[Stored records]

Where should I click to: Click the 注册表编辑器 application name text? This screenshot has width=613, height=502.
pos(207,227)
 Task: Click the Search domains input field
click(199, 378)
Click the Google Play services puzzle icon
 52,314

...

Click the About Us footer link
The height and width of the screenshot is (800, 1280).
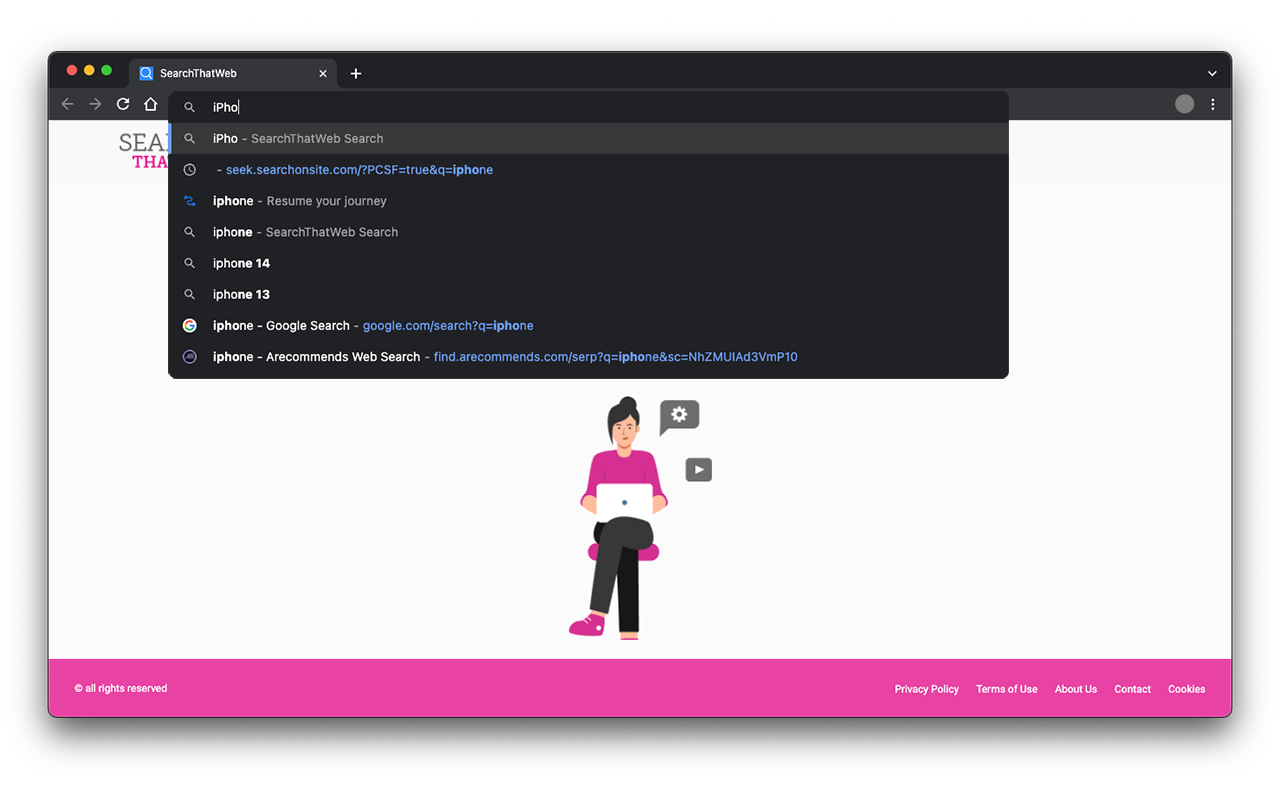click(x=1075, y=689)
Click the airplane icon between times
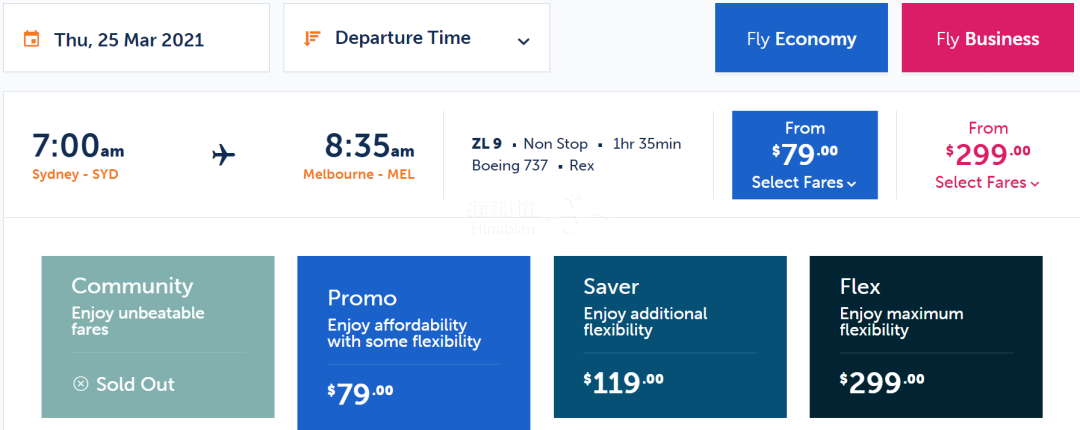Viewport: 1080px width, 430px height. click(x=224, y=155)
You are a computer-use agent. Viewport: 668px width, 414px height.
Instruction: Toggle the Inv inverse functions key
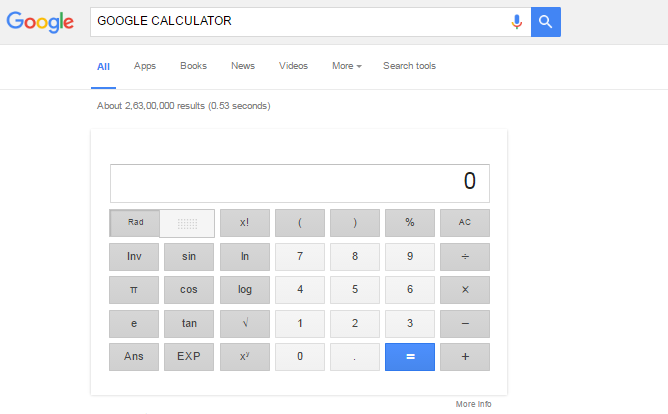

* EXERCISE BRIEF:
Of the records above, print only the lines from the one containing "Click the About Us footer link" through the one containing "Instruction: Toggle the", inclusive and unaltered, leaving out pictures.

* ANSWER TO THE EXERCISE:
Click the About Us footer link
The height and width of the screenshot is (800, 1280).
click(x=1075, y=689)
Click the airplane icon between times
Viewport: 1080px width, 430px height. click(x=224, y=155)
You are a computer-use agent. Viewport: 668px width, 414px height.
Instruction: Toggle the Inv inverse functions key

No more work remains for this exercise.